Positivity Constraints on Interacting Spin-2 Fields
Lasma Alberte, Claudia de Rham, Arshia Momeni, Justinas Rumbutis, Andrew J. Tolley
TL;DR
This work shows that forward-limit positivity bounds applied to EFTs with two interacting spin-2 fields, in both cycle and line formulations, impose surprisingly strong constraints on both mixed and self-interactions. The analysis reveals that including a second spin-2 field tightens bounds due to additional poles and more scattering channels, often shrinking the allowed parameter space for cubic and quartic couplings. In particular, cubic mixed couplings must be positive, and quartic cross-terms vanish if cubic mixings are absent; in Λ3-tuned cycle theories, positivity bounds align with the required ghost-free tunings that raise the EFT cutoff.
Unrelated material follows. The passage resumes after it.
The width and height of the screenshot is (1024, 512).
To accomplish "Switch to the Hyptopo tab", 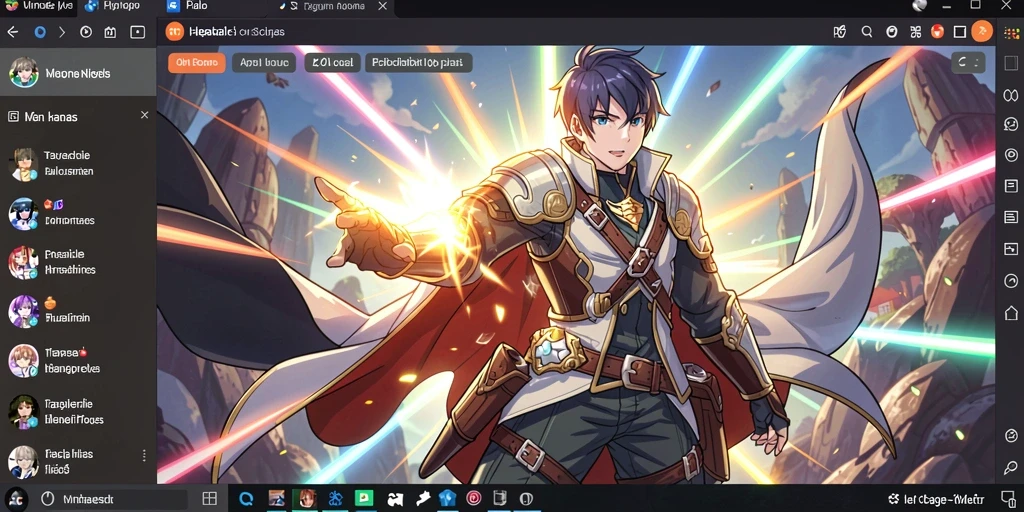I will 112,6.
Overall, the results indicate that demanding a standard UV completion can significantly restrict multi-spin-2 EFTs and naturally prefers couplings that raise the strong coupling scale, with implications for extending these methods to more fields or higher-spin sectors.
Abstract
The consistency of the EFT of two interacting spin-2 fields is checked by applying forward limit positivity bounds on the scattering amplitudes to exclude the region of parameter space devoid of a standard UV completion. We focus on two classes of theories that have the highest possible EFT cutoff, namely those theories modelled on ghost-free interacting theories of a single massive spin-2 field. We find that the very existence of interactions between the spin-2 fields implies more stringent bounds on all the parameters of the EFT, even on the spin-2 self-interactions. This arises for two reasons. First, with every new field included in the low-energy EFT, comes the `knowledge' of an extra pole to be subtracted, hence strengthening the positivity bounds. Second, while adding new fields increases the number of free parameters from the new interactions, this is rapidly overcome by the increased number of positivity bounds for different possible scattering processes. We also discuss how positivity bounds appear to favour relations between operators that effectively raise the cutoff of the EFT.